Architecture

La Force de L’art 02

24 avril 2009 | PAR Vanessa

La deuxième édition de la triennale, La Force de l’art 02, inaugurée par Christine Albanel, ministre de la culture et de la communication, est consacrée à la scène française de l’art contemporain, sans distinction de génération, de genre ou de nationalité. La Force de l’art 02 se tient du 24 avril au 1er juin au Grand Palais à Paris ainsi que dans d’autres lieux prestigieux.

Accueillir tous les publics

La Force de L’art invente un nouveau mode d’accès, plus large et plus ouvert, aux manifestations de l’art d’aujourd’hui en France. Le concept est d’initier le public, mieux comprendre les enjeux de l’art contemporain et les questions qu’il se pose sur la société actuelle.

Afin de faciliter le contact d’un plus large public, y compris des plus jeunes, avec la création contemporaine. Les tarifs de l’exposition sont très accessibles : 6 euros et le tarif réduit à 4 euros.

Quatre rendez vous

Sous la nef du Grand Palais, l’architecte Philippe Rahm crée la « géologie blanche », un univers ressemblant à un espace déambulatoire, un paysage complètement blanc. Il explique ainsi son œuvre : « Plus qu’un projet architectural, nous proposons un processus géologique généré par la force des œuvres d’art elles mêmes. Notre projet met en place un processus : d’abord un parallélogramme de 160 mètres de long par 25 mètres de large et d’une certaine épaisseur,… reprennent un langage géologique de formation du paysage par mouvements tectoniques, déformations, pressions et dépressions, plissements. Mais nul naturalisme ici : ce sont des forces abstraites qui sont à l’origine des mouvements et des déformations plastiques de ce territoire, celles des œuvres d’art elles-mêmes. »

Généalogie blanche

La Force de l’Art se déploie également hors des murs du grand palais, elle investit d’autres lieux symboliques de la capitale parisienne (la Tour Eiffel, le musée Grévin, le Palais de la découverte, L’église Saint Eustache et le musée du Louvre) par une série d’interventions inattendues et parfois surprenantes.
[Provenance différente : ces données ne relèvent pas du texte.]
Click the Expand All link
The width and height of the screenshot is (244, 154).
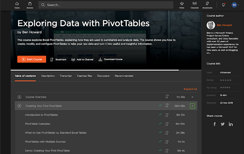190,89
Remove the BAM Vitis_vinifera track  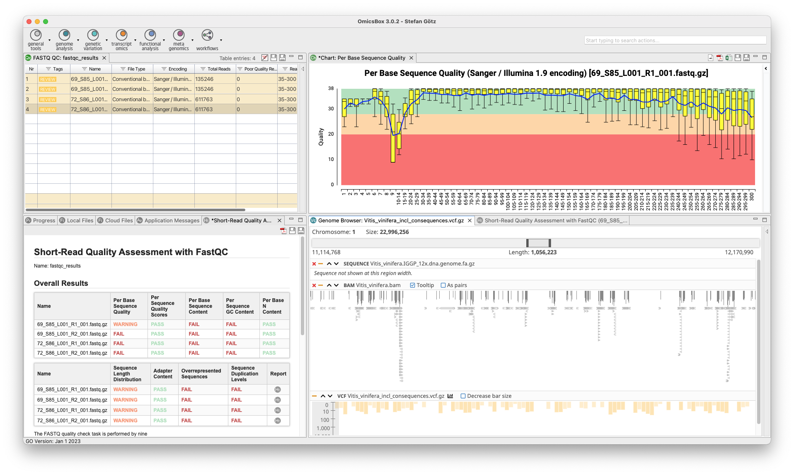pos(314,285)
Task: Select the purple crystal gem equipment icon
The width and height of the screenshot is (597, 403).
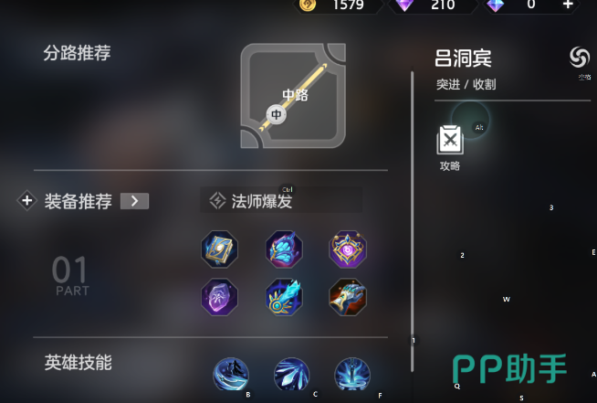Action: (x=219, y=297)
Au Grand Palais, des artistes invités se relayeront pour une dizaine de soirées organisées sous la forme d’ un festival d’événements et de performances.

Enfin, l’existence de la Force de L’Art se fera sur tout le territoire français au travers de nombreuses expositions, de manifestations, débats, conférences, rencontres, festivals,… Retrouvez le calendrier au complet sur le site de la Force de l’Art 02.

Vanessa

La Force de l’art La Nef du Grand Palais, Jusqu’au 1er juin 2009 Ouvert tout les jours, sauf le mardi. Le lundi et le mercredi de 10h à 19h et du jeudi au dimanche de 10h à 23h. Plein tarif 6 euros – Tarif réduit 4 euros – Accès gratuit pour les moins de 13 ans – Pass permanent 10 euros. Téléphone : 01 44 13 17 17 Entrée public: Avenue Winston-Churchill  75 008 Paris, Métro (lignes 1, 9, 13) : Franklin  Roosvelt ou Champs-Elysées Clémenceau, Bus (28, 32, 42, 72, 73, 80, 83, 93).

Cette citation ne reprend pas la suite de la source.